### Task requirements
Please copy out the records that follow, word for word.

### Exercise input
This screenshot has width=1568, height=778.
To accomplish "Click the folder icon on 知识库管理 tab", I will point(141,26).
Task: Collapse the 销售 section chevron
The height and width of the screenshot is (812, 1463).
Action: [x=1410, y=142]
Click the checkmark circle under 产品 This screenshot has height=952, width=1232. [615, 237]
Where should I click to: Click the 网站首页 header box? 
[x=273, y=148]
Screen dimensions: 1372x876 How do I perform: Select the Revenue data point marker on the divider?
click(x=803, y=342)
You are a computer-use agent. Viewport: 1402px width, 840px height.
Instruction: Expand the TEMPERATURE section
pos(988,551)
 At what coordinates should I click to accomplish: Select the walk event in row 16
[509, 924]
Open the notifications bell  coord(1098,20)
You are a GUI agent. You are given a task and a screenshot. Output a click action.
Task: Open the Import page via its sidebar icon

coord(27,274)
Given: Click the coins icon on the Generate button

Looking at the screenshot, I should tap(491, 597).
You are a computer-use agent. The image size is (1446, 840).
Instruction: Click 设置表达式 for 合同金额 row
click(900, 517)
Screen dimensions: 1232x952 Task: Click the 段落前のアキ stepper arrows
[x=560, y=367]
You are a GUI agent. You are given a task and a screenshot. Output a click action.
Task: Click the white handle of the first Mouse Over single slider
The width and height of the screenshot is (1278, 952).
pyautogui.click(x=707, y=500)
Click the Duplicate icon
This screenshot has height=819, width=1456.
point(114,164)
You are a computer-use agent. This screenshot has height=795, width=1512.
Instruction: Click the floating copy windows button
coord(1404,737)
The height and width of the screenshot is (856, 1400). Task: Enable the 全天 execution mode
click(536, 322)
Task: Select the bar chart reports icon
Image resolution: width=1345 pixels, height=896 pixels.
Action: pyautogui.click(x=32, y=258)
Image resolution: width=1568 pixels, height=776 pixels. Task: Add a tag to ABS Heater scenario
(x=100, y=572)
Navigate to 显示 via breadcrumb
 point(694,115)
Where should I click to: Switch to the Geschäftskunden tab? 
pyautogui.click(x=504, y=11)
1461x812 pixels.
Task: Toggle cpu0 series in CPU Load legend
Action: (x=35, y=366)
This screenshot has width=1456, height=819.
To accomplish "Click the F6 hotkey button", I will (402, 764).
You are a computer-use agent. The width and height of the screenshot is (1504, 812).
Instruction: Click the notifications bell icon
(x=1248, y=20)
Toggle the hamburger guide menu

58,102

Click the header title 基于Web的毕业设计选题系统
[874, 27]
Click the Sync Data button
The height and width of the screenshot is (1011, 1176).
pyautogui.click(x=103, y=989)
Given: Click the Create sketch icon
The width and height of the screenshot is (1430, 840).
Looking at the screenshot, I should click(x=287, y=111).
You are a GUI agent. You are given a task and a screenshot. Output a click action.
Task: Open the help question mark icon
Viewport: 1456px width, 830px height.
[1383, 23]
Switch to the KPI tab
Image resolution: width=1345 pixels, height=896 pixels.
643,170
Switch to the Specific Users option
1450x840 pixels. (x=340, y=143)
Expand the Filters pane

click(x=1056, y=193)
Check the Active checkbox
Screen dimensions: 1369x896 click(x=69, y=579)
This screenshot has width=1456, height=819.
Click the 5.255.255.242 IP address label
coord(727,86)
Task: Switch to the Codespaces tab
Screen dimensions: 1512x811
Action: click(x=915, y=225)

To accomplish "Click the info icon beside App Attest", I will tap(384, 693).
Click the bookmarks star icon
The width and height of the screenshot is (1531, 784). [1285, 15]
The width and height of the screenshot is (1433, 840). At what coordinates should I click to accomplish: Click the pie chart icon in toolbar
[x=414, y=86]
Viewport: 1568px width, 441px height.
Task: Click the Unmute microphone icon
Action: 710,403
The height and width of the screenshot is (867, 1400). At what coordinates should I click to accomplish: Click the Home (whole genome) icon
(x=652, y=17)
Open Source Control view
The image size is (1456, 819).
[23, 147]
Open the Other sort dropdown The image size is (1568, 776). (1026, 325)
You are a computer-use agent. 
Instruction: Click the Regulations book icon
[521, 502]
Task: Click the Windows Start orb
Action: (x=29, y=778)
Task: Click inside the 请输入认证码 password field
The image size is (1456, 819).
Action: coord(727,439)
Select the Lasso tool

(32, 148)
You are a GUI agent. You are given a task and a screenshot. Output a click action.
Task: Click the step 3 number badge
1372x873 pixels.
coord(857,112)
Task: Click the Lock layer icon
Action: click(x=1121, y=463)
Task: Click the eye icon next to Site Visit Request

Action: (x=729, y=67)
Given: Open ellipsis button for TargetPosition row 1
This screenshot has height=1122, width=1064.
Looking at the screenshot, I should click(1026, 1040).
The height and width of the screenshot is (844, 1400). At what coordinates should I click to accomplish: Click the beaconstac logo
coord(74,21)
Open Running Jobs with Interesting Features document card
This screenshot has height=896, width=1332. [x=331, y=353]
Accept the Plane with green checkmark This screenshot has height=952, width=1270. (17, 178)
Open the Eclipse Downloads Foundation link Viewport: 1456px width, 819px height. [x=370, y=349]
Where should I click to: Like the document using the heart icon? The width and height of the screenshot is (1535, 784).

### Task response
This screenshot has width=1568, height=778.
To accomplish "Click the folder icon on 知识库管理 tab", I will point(141,26).
Task: Collapse the 销售 section chevron
The height and width of the screenshot is (812, 1463).
Action: [x=1410, y=142]
Click the checkmark circle under 产品 This screenshot has height=952, width=1232. [615, 237]
Where should I click to: Click the 网站首页 header box? 
[x=273, y=148]
Screen dimensions: 1372x876 How do I perform: Select the Revenue data point marker on the divider?
click(x=803, y=342)
You are a computer-use agent. Viewport: 1402px width, 840px height.
Instruction: Expand the TEMPERATURE section
pos(988,551)
 At what coordinates should I click to accomplish: Select the walk event in row 16
[509, 924]
Open the notifications bell  coord(1098,20)
You are a GUI agent. You are given a task and a screenshot. Output a click action.
Task: Open the Import page via its sidebar icon

coord(27,274)
Given: Click the coins icon on the Generate button

Looking at the screenshot, I should tap(491, 597).
You are a computer-use agent. The image size is (1446, 840).
Instruction: Click 设置表达式 for 合同金额 row
click(900, 517)
Screen dimensions: 1232x952 Task: Click the 段落前のアキ stepper arrows
[x=560, y=367]
You are a GUI agent. You are given a task and a screenshot. Output a click action.
Task: Click the white handle of the first Mouse Over single slider
The width and height of the screenshot is (1278, 952).
pyautogui.click(x=707, y=500)
Click the Duplicate icon
This screenshot has height=819, width=1456.
point(114,164)
You are a computer-use agent. This screenshot has height=795, width=1512.
Instruction: Click the floating copy windows button
coord(1404,737)
The height and width of the screenshot is (856, 1400). Task: Enable the 全天 execution mode
click(536, 322)
Task: Select the bar chart reports icon
Image resolution: width=1345 pixels, height=896 pixels.
Action: pyautogui.click(x=32, y=258)
Image resolution: width=1568 pixels, height=776 pixels. Task: Add a tag to ABS Heater scenario
(x=100, y=572)
Navigate to 显示 via breadcrumb
 point(694,115)
Where should I click to: Switch to the Geschäftskunden tab? 
pyautogui.click(x=504, y=11)
1461x812 pixels.
Task: Toggle cpu0 series in CPU Load legend
Action: (x=35, y=366)
This screenshot has width=1456, height=819.
To accomplish "Click the F6 hotkey button", I will (402, 764).
You are a computer-use agent. The width and height of the screenshot is (1504, 812).
Instruction: Click the notifications bell icon
(x=1248, y=20)
Toggle the hamburger guide menu

58,102

Click the header title 基于Web的毕业设计选题系统
[874, 27]
Click the Sync Data button
The height and width of the screenshot is (1011, 1176).
pyautogui.click(x=103, y=989)
Given: Click the Create sketch icon
The width and height of the screenshot is (1430, 840).
Looking at the screenshot, I should click(x=287, y=111).
You are a GUI agent. You are given a task and a screenshot. Output a click action.
Task: Open the help question mark icon
Viewport: 1456px width, 830px height.
[1383, 23]
Switch to the KPI tab
Image resolution: width=1345 pixels, height=896 pixels.
643,170
Switch to the Specific Users option
1450x840 pixels. (x=340, y=143)
Expand the Filters pane

click(x=1056, y=193)
Check the Active checkbox
Screen dimensions: 1369x896 click(x=69, y=579)
This screenshot has width=1456, height=819.
Click the 5.255.255.242 IP address label
coord(727,86)
Task: Switch to the Codespaces tab
Screen dimensions: 1512x811
Action: click(x=915, y=225)

To accomplish "Click the info icon beside App Attest", I will tap(384, 693).
Click the bookmarks star icon
The width and height of the screenshot is (1531, 784). [1285, 15]
The width and height of the screenshot is (1433, 840). At what coordinates should I click to accomplish: Click the pie chart icon in toolbar
[x=414, y=86]
Viewport: 1568px width, 441px height.
Task: Click the Unmute microphone icon
Action: 710,403
The height and width of the screenshot is (867, 1400). At what coordinates should I click to accomplish: Click the Home (whole genome) icon
(x=652, y=17)
Open Source Control view
The image size is (1456, 819).
[23, 147]
Open the Other sort dropdown The image size is (1568, 776). (1026, 325)
You are a computer-use agent. 
Instruction: Click the Regulations book icon
[521, 502]
Task: Click the Windows Start orb
Action: (x=29, y=778)
Task: Click inside the 请输入认证码 password field
The image size is (1456, 819).
Action: coord(727,439)
Select the Lasso tool

(32, 148)
You are a GUI agent. You are given a task and a screenshot. Output a click action.
Task: Click the step 3 number badge
1372x873 pixels.
coord(857,112)
Task: Click the Lock layer icon
Action: click(x=1121, y=463)
Task: Click the eye icon next to Site Visit Request

Action: (x=729, y=67)
Given: Open ellipsis button for TargetPosition row 1
This screenshot has height=1122, width=1064.
Looking at the screenshot, I should click(1026, 1040).
The height and width of the screenshot is (844, 1400). At what coordinates should I click to accomplish: Click the beaconstac logo
coord(74,21)
Open Running Jobs with Interesting Features document card
This screenshot has height=896, width=1332. [x=331, y=353]
Accept the Plane with green checkmark This screenshot has height=952, width=1270. (17, 178)
Open the Eclipse Downloads Foundation link Viewport: 1456px width, 819px height. [x=370, y=349]
Where should I click to: Like the document using the heart icon? The width and height of the screenshot is (1535, 784).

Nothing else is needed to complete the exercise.